593 SIV Protease Sequences in a RT/SHIV Background are Sensitive to HIV-1 Protease Inhibitors E. Paintsil*, L.Alexander Yale Univ, New Haven, CT
Background: The limited homology between SIV and HIV-1 RT and protease genes could lower sensitivity of SIV sequences to HIV-1 inhibitors. We investigated if HIV-1 protease sequences could functionally substitute for SIV protease sequences in a recombinant SHIV. Additionally, we investigated if SIV protease is sensitive to HIV-1 protease inhibitors when expressed in the context of RT/SHIV/TC, a recombinant in which SIV RT sequences have been replaced with HIV-1 RT sequences.
Methods: SIV protease sequences were replaced with HIV-1 protease sequences and the resulting DNA was transfected into CEMx174 cells. RT/SHIV/TC or HIV-1 (strain NL4-3) infected cells were also incubated with HIV-1 protease inhibitors Indinavir or Kaletra at concentrations of 0.2, 1.0, and 5.0 mM. The effects of these inhibitors on virus replication was determined.
Results: Transfection of CEMx174 cells with recombinant SIV containing HIV-1 protease sequences failed to produce detectable levels of viral antigen. In our drug sensitivity experiments, Indinavir and Keletra were potent inhibitors of both NL4-3 and RT/SHIV/TC, with only 0.2 and 1.0 mM concentrations, respectively, repressing replication by three logs.

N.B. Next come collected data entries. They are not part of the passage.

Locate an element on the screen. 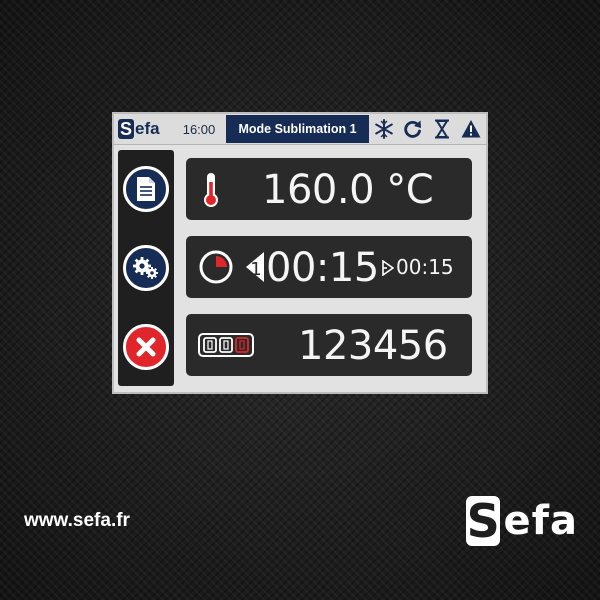 Image resolution: width=600 pixels, height=600 pixels. mode-selector: Mode Sublimation 1 is located at coordinates (298, 129).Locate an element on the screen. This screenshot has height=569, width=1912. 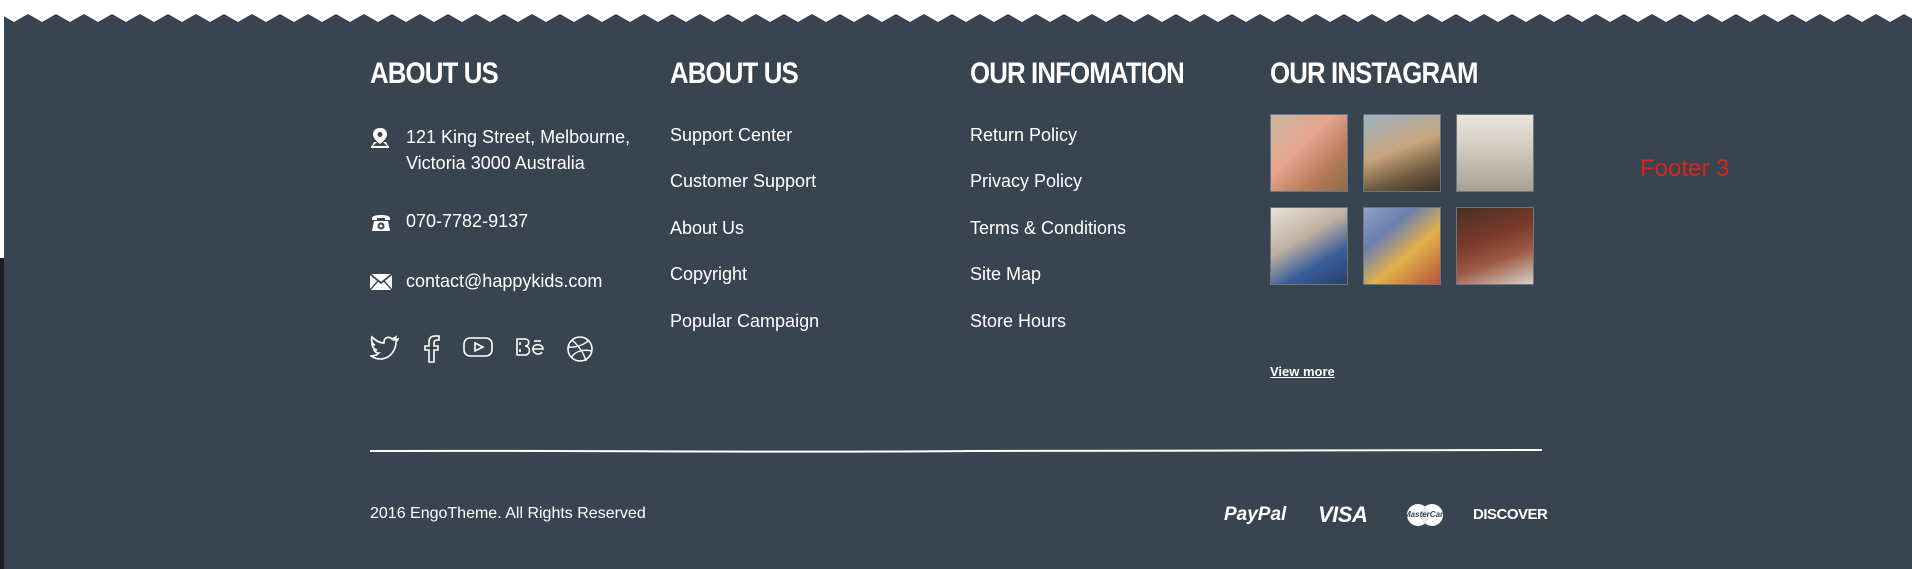
phone-link: 070-7782-9137 is located at coordinates (467, 224).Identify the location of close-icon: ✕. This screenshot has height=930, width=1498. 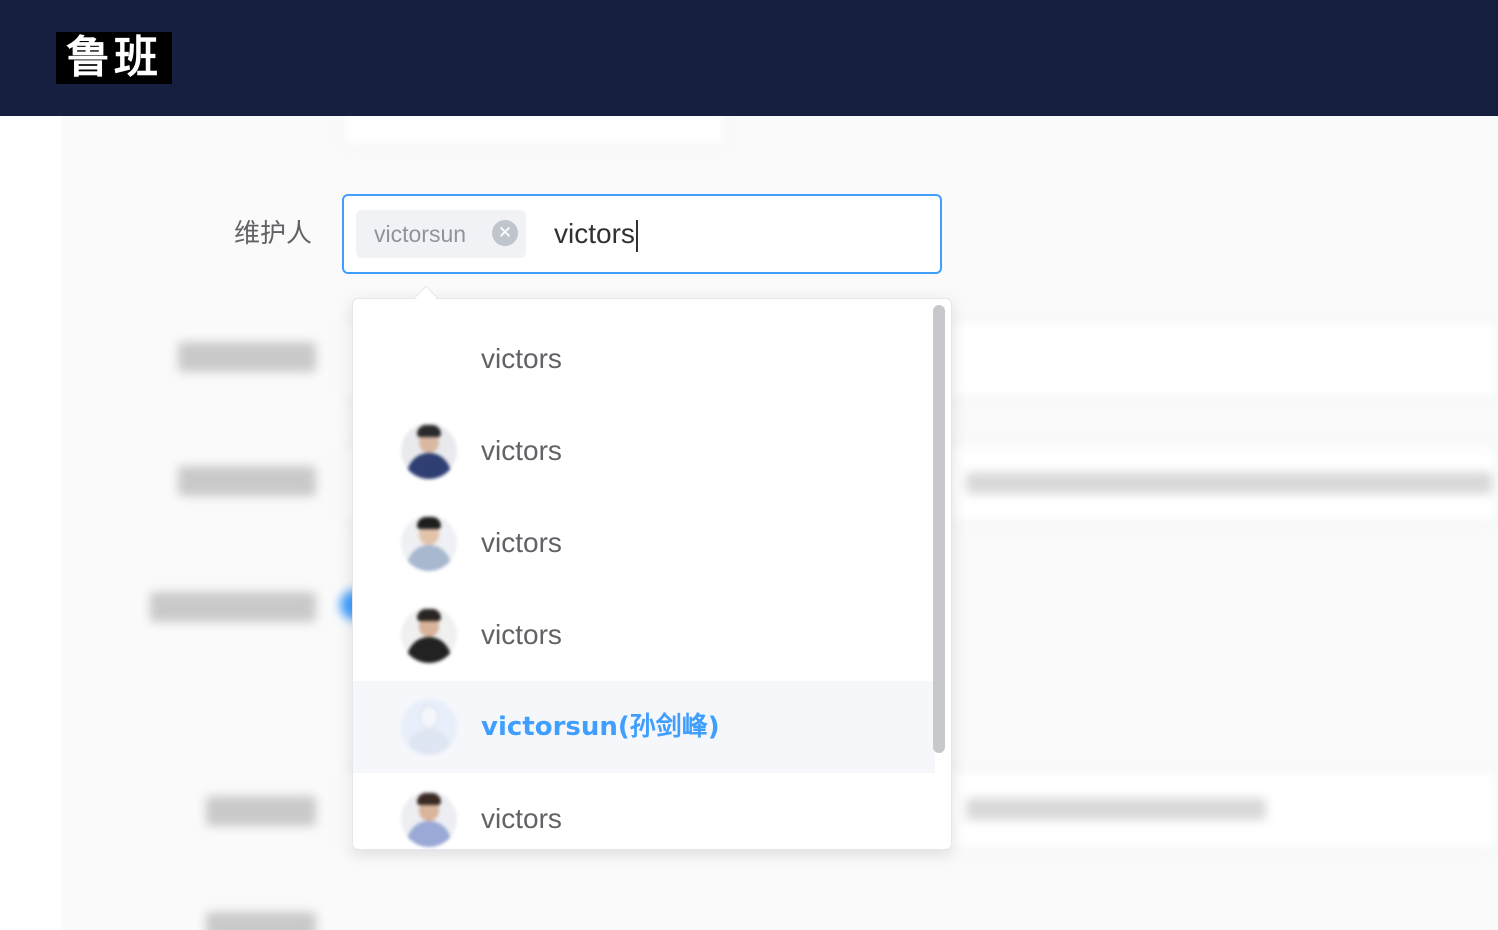
(505, 233).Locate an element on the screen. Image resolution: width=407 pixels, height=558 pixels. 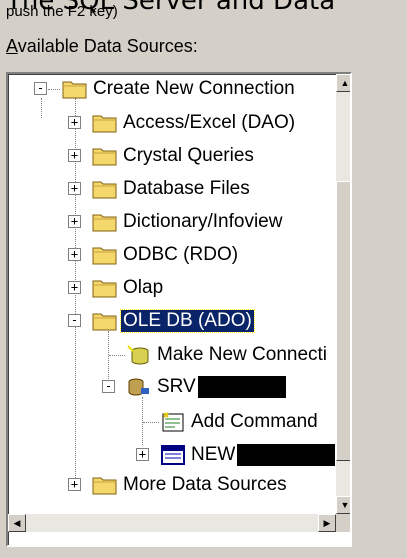
tree-item-label: Create New Connection is located at coordinates (194, 88).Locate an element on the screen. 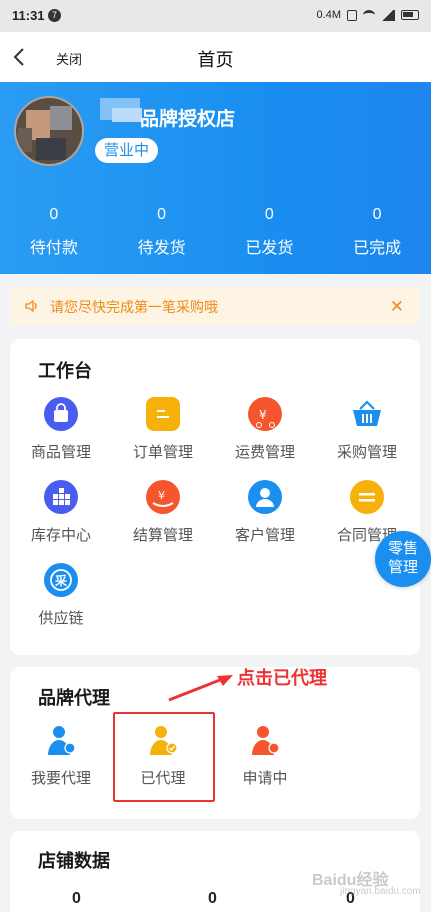 The height and width of the screenshot is (912, 431). annotation-highlight-box is located at coordinates (164, 757).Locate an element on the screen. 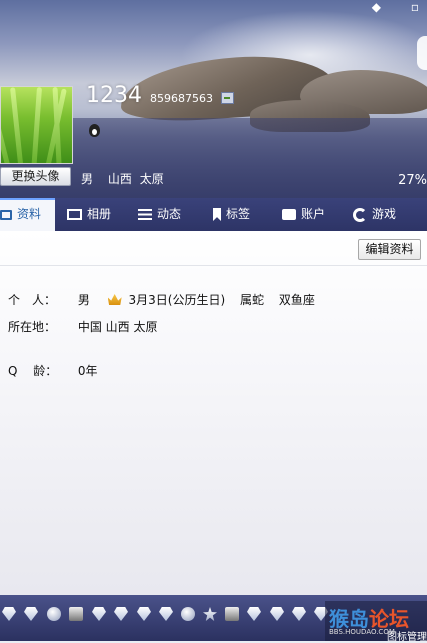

Conclusions: Our experiments indicate that HIV-1sequences that encode the protease gene cannot functionally substitute for sequences that encode the SIV protease gene. These sequences also encode for Gag sequences and thus, the block in viral replication could be either Gag or protease determined. Surprisingly, we observed that SIV sequences retained a high level of sensitivity to Indinavir and Keletra. However, these levels were somewhat lower (5-fold) than was observed for NL4-3. This is likely due to the fact that SIV protease contain several amino acids that decrease sensitivity to these compounds (I: 10, 32, 36, 46). It is possible that the introduction of such amino acids could increase drug sensitivity of SIV protease to levels that are comparable to those of HIV-1 protease. In this case, we will have developed a recombinant that will be highly sensitive to all types of anti-retroviral drug and thus, would be useful for studies of these compounds in experimentally infected rhesus monkeys.